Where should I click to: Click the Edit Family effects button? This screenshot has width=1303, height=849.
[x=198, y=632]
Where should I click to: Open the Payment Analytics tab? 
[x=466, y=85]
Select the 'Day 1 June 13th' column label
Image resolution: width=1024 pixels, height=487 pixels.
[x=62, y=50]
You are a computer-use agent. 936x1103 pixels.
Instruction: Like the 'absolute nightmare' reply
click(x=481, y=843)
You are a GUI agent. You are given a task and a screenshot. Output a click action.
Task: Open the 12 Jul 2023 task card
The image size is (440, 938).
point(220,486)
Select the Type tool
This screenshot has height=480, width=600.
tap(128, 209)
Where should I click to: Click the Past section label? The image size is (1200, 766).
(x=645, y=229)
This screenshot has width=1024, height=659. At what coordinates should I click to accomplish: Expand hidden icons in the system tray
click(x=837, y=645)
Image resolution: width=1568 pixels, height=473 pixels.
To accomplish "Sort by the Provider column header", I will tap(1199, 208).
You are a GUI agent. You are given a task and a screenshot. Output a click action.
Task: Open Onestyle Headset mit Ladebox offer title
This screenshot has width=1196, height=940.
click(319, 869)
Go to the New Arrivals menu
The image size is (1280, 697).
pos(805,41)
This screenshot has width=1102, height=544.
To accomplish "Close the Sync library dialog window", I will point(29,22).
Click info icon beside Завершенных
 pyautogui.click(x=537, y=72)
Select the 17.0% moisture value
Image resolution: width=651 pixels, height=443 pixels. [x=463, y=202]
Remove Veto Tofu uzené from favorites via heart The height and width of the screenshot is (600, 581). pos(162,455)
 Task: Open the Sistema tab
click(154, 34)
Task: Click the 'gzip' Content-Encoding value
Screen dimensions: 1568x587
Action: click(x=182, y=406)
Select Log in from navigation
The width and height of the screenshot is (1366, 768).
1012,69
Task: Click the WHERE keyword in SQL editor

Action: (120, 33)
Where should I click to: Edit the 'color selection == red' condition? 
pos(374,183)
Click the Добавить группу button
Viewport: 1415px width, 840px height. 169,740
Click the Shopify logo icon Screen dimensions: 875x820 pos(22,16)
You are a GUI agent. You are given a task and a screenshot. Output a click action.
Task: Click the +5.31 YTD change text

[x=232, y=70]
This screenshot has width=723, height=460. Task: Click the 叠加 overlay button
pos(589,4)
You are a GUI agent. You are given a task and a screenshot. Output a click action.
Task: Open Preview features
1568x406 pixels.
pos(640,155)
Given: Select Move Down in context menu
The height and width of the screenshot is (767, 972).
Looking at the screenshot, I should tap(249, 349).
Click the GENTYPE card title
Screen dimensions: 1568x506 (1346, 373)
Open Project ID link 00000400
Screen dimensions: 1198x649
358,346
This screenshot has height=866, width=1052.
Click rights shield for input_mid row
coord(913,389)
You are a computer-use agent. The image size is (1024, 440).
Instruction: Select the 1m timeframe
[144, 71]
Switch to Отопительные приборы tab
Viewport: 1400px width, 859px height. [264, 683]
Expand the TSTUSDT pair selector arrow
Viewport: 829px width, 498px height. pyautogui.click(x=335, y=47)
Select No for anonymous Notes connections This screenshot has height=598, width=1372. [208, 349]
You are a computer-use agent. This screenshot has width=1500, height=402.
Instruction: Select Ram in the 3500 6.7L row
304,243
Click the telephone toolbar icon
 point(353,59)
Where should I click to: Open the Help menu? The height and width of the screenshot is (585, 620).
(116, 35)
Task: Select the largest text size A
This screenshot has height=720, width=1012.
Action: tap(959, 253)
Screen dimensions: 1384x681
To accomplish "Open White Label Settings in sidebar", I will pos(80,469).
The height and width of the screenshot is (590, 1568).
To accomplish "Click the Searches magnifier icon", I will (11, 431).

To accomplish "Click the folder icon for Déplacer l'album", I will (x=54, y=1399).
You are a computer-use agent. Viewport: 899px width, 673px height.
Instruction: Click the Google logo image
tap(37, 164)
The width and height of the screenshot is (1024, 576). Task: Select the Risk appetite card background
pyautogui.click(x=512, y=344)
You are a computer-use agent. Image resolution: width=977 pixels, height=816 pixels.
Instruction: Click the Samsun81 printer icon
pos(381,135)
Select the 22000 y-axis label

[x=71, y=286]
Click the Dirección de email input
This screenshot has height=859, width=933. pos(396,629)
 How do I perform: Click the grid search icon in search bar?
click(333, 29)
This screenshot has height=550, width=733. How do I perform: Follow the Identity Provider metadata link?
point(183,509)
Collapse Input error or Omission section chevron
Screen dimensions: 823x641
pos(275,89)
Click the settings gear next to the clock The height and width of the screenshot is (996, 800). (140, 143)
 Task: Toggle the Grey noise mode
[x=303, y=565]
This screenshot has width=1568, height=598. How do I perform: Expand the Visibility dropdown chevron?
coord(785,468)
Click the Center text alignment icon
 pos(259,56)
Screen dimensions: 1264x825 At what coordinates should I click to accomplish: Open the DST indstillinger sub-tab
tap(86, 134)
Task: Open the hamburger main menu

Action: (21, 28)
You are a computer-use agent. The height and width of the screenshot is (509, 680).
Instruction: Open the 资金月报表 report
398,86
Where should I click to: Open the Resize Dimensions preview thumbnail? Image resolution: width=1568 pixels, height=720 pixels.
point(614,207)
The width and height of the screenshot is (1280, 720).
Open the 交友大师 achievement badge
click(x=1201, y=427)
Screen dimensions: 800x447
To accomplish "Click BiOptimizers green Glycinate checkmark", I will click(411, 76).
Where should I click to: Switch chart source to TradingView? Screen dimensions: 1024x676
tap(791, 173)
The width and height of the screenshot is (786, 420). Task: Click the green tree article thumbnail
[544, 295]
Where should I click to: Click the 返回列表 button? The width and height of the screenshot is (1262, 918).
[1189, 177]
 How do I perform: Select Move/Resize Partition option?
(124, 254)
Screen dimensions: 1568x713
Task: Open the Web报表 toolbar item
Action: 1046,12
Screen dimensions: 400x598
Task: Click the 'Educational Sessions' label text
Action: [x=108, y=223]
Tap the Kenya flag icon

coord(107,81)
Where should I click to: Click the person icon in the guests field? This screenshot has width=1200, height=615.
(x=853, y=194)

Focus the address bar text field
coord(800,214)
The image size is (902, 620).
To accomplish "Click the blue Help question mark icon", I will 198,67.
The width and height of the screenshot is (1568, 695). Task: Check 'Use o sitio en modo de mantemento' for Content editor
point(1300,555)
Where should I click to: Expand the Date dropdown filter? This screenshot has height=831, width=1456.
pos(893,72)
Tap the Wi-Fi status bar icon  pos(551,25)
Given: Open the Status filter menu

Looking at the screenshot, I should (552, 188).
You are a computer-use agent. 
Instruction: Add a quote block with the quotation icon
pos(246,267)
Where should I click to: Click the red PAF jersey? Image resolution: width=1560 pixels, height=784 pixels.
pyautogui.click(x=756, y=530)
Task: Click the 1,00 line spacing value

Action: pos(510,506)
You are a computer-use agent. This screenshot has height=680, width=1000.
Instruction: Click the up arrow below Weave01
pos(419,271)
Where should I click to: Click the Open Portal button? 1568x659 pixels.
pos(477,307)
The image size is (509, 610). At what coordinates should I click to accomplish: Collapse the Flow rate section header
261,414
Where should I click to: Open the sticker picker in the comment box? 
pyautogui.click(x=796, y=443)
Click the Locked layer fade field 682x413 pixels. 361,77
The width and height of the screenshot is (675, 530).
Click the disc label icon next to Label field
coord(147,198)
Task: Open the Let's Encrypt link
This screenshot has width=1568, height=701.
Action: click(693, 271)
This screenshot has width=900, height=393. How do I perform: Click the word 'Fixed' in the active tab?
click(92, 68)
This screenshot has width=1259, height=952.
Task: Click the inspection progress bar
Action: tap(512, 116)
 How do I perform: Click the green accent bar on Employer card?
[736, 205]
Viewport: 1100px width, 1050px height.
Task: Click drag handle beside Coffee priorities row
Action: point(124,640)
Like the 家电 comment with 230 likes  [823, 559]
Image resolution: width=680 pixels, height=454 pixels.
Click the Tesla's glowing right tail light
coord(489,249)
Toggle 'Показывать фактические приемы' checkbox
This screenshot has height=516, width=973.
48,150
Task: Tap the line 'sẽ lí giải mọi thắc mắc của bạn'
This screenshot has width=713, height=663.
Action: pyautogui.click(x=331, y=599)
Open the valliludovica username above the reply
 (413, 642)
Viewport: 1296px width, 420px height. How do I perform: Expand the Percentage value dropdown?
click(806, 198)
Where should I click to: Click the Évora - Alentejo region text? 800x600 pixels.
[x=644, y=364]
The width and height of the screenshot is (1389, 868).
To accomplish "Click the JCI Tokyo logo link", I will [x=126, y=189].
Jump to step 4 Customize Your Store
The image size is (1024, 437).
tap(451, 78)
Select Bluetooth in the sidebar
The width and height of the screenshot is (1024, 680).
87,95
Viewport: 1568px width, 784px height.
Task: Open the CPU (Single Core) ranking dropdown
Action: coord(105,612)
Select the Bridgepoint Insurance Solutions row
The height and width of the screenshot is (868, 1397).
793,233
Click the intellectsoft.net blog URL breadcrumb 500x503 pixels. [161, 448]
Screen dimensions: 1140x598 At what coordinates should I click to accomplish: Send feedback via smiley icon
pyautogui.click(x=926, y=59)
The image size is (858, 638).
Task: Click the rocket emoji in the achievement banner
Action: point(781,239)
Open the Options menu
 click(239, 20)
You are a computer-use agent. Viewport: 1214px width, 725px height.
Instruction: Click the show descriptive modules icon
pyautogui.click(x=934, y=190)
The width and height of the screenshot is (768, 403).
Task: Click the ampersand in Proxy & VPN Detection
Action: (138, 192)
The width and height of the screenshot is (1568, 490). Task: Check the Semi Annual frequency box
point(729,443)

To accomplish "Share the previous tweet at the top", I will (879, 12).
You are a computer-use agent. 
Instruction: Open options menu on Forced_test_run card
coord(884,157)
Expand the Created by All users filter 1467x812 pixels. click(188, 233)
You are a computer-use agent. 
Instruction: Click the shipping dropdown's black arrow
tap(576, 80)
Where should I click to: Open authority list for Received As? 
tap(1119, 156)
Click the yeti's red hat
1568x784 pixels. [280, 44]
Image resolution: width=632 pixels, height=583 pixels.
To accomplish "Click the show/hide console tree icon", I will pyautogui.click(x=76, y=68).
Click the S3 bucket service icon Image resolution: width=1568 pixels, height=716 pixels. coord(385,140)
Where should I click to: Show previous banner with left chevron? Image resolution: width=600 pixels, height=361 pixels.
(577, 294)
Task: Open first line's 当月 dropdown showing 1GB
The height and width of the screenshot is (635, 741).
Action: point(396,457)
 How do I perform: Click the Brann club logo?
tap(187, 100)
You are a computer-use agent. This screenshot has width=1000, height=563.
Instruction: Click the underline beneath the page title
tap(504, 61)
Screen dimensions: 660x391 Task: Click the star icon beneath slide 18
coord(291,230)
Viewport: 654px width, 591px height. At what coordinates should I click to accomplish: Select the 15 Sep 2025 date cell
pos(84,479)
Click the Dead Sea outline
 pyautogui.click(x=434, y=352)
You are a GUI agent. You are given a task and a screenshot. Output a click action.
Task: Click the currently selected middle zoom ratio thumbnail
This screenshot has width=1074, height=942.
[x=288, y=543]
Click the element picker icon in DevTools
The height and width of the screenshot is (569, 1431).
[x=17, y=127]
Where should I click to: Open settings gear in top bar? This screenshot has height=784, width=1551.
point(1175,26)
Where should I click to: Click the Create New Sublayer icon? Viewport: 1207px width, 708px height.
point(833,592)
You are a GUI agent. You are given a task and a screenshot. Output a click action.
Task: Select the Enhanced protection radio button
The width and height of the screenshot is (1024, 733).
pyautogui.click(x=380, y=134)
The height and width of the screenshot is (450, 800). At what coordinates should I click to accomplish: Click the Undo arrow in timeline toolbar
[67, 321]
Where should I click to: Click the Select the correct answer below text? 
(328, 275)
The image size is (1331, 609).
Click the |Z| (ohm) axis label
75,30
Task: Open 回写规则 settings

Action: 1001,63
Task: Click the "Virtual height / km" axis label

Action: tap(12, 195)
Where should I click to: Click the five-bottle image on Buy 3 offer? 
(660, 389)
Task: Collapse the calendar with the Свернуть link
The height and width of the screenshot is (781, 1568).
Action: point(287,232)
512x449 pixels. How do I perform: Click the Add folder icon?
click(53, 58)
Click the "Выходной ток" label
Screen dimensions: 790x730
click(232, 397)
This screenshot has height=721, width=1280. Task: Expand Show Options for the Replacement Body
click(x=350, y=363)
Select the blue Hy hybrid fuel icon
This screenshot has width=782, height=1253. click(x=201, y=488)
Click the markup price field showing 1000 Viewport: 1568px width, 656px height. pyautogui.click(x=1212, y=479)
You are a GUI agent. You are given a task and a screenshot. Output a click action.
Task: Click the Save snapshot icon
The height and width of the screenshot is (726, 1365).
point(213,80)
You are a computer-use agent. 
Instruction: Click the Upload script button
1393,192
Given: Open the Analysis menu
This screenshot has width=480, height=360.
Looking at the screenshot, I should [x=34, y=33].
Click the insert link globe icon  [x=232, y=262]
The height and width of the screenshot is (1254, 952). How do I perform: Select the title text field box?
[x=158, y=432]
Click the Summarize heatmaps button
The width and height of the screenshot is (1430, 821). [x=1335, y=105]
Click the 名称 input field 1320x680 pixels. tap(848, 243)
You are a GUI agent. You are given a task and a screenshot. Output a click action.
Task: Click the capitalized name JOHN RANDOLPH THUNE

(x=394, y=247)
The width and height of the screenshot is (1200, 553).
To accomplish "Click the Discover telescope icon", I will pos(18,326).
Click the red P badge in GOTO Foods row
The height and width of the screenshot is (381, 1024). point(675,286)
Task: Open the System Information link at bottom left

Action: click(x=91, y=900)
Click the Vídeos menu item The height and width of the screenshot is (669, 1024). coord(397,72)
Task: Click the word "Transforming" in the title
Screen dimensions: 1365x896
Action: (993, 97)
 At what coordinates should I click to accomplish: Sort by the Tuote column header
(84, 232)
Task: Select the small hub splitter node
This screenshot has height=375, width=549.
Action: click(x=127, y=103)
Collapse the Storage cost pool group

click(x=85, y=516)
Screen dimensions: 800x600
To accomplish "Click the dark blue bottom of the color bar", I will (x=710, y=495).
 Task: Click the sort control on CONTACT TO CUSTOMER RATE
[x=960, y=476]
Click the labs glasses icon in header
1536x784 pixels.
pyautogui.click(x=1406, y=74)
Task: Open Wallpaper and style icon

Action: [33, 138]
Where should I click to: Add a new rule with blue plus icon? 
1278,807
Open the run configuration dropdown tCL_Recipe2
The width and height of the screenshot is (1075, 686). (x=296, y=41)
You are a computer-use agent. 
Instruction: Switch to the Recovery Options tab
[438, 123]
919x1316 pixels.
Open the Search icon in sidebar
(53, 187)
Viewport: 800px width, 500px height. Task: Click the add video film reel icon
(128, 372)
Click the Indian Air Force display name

■ EXERCISE BRIEF
In the material above, find the line containing "Click the 名称" and the line containing "The width and height of the screenshot is (1200, 553).", then write out exactly those two lines and every line between them, and nothing more.

■ TASK OUTPUT
Click the 名称 input field 1320x680 pixels. tap(848, 243)
You are a GUI agent. You are given a task and a screenshot. Output a click action.
Task: Click the capitalized name JOHN RANDOLPH THUNE

(x=394, y=247)
The width and height of the screenshot is (1200, 553).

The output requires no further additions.